ER Charm
My four year old has figured out how to charm the women-folk apparently. This discovery happened at our local emergency room last night.
As we were worked on our floors yesterday (let me clarify – as my husband worked and I supervised), G somehow fell off the chair and hit his head. He ran to me, I felt his head and felt nothing, so comforted him and sent him on his way.
I then ran a couple of errands for Chris. (My supervisory role is demanding that way.) When I finally returned home to stay a couple of hours later, I noticed blood on the couch and immediately checked G’s head. Yup, a nice lump that was still bleeding. A quick call to the ped’s office revealed that they had already taken their last patient for the day and they advised me to take him to the ER.
I knew everything would be fine, but better safe than sorry. (No vomiting, no passing out, no wierd behavior other than being a four-year-old boy…) I dreaded the drama that comes when you try to take care of his boo-boos. He screams the house down. I was imagining the army of medical personnel who would be called to restrain a writhing four year old boy just so they could clean up his head wound.
We are fortunate to live close to a modern and new (ie paperless, how cool is that?) ER and I braced myself for the onslaught of cold and flu germs living there and walked in. G turned on the sniffles and shaky chin and random tear down the cheek as I checked him in. We got our cool blue matching ID bracelets and were called into triage a couple of minutes later.
And boy did he work it. More quivering chin, random tear, hiccup. Very sad face. She’d ask a question and he’d look down with the saddest face in all creation and s….l….o….w….l…y shake his head no. Or Yes. Or “Does it hurt a little or a lot?” He’d look up and sniff and say in a little voice, “A lot.”
She let us know how long it would be before we’d probably be called (not long) and I asked G to tell her “thank you.” He sadly shook his head “no.” Slowly, sadly, dramatically.
A head injury is the only time I’ll let him get away with that!
We headed back out to the main waiting room where he sat right down and made himself content at one of those play tables with the maddening wood beads and metals tubes that go nowhere and everywhere all at the same time. Soon enough his name was called, and mommy and son with the oh-so-cool matching blue bracelets (G thought it was a crime that mommy’s wasn’t purple) headed back to the Express Care section of the ER with John, the tech/nurse (I don’t remember his credentials).
G was all seriousness and smiles. Tears were gone.
Huh? Had anyone seen my son? The dramatic one?
He sat right down on the bed and pointed out yet another television in this fascinating place full of televisions. John came right back in with the right stuff to wash out the mess on the back of his head…
…and G never budged. Or cried. He chattered away about bumping his head and the color of the shirt to the color of the towel (because we have different colors at home, you know).

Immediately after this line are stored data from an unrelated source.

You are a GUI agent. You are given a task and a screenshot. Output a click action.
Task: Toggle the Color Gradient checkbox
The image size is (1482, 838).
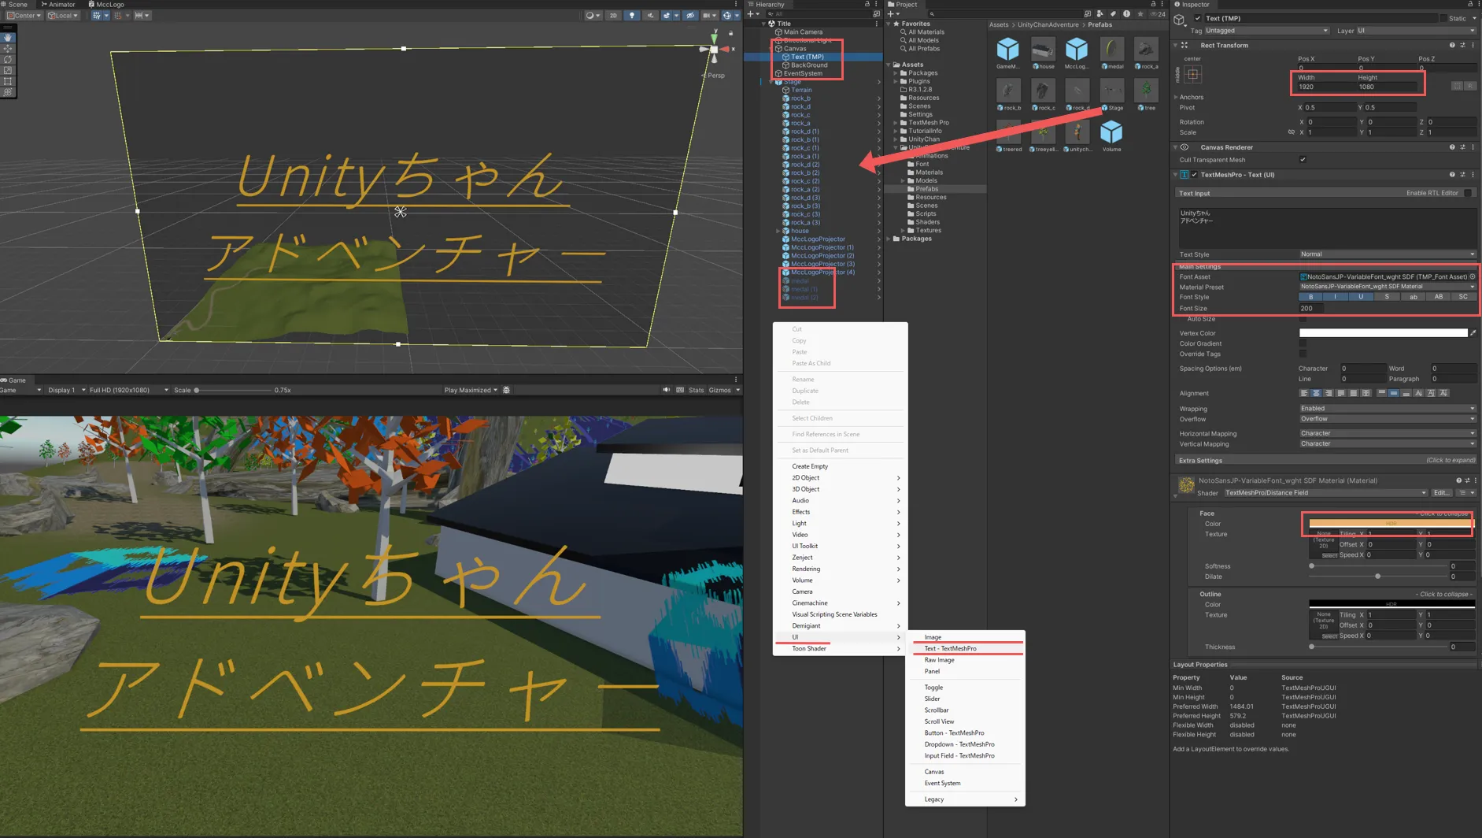[1303, 343]
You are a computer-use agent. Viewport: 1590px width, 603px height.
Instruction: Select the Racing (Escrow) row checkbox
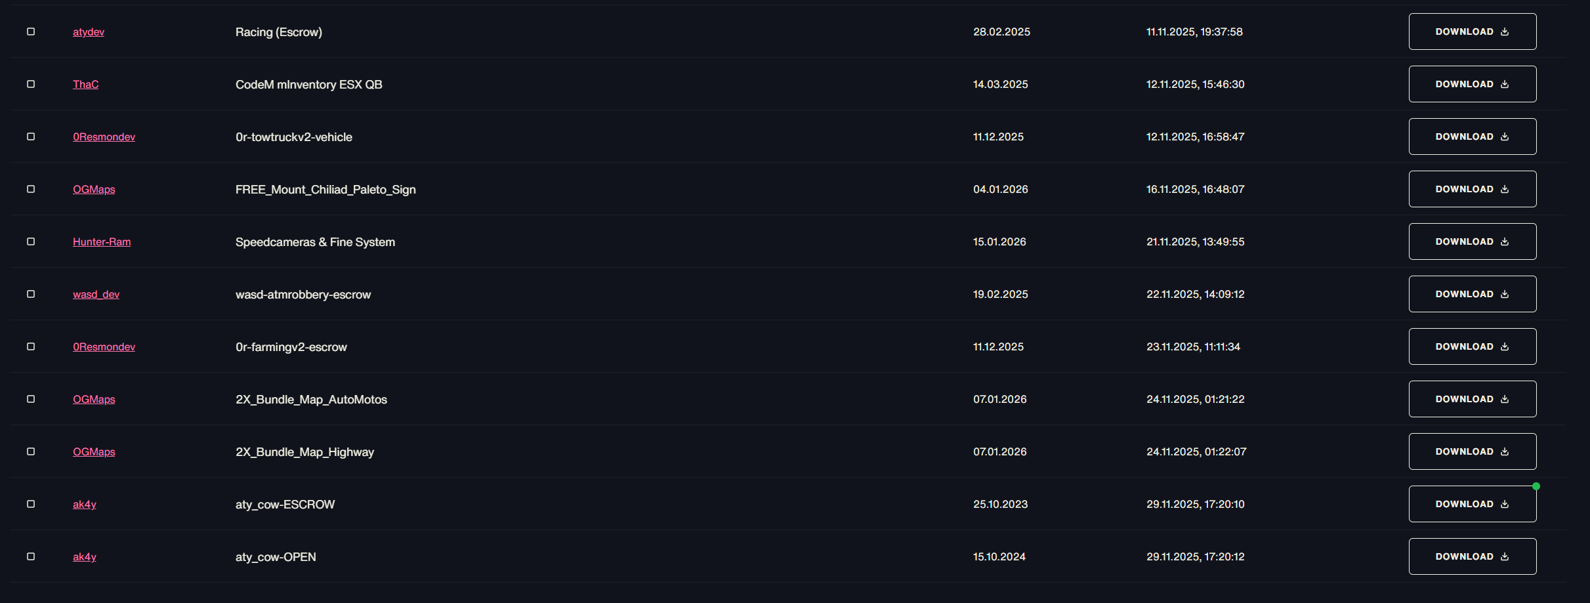click(x=31, y=31)
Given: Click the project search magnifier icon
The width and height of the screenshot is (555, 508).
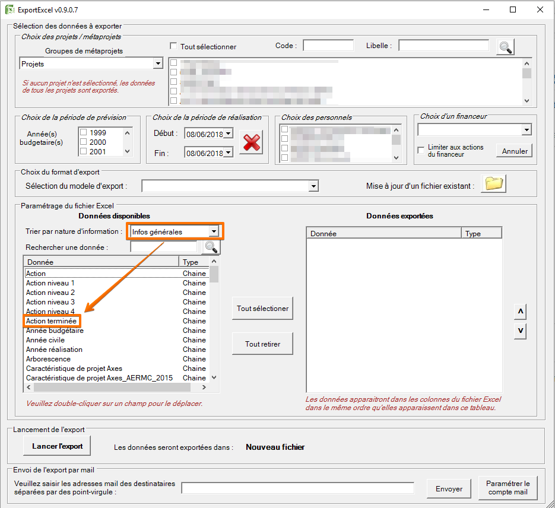Looking at the screenshot, I should [506, 47].
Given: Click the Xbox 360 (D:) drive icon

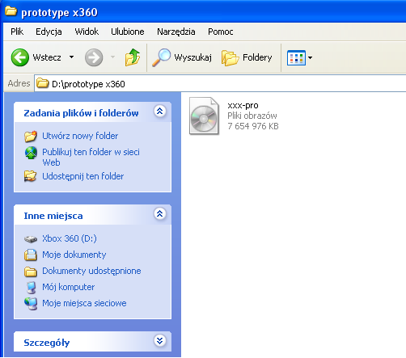Looking at the screenshot, I should (x=31, y=239).
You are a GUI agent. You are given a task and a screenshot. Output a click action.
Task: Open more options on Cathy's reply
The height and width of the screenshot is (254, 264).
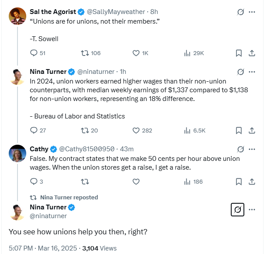[252, 149]
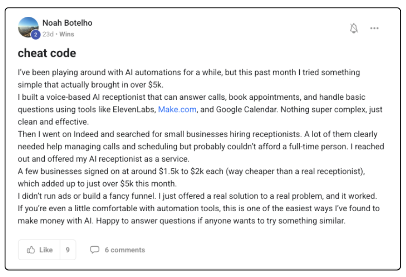
Task: Click the thumbs-up icon
Action: click(x=31, y=250)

Then the doctor-with-zero-bedside-manner came in and took a look at G’s head and poked and prodded and squeezed – goodness, my head was hurting after all that! G was stellar – he never once complained.
I was a proud mommy. A stunned mommy, but a proud mommy.
The doctor-with-no-smile then decided to glue his little wound so it would stop bleeding then we could be on our way. I told G that it would be kind of like glueing his homework, which we had done that afternoon. G then launches into a whole new dialogue about the letter “F” (our homework from that day) to the doctor-with-no-kid-conversation-skills and Mommy served as a pseudo-translator and conversation partner.
With the glue firmly stuck in place, we paid and headed home, but we made the obligatory ice cream stop first.
This mommy is now wise to this kid’s charm with the ladies. Watch out world.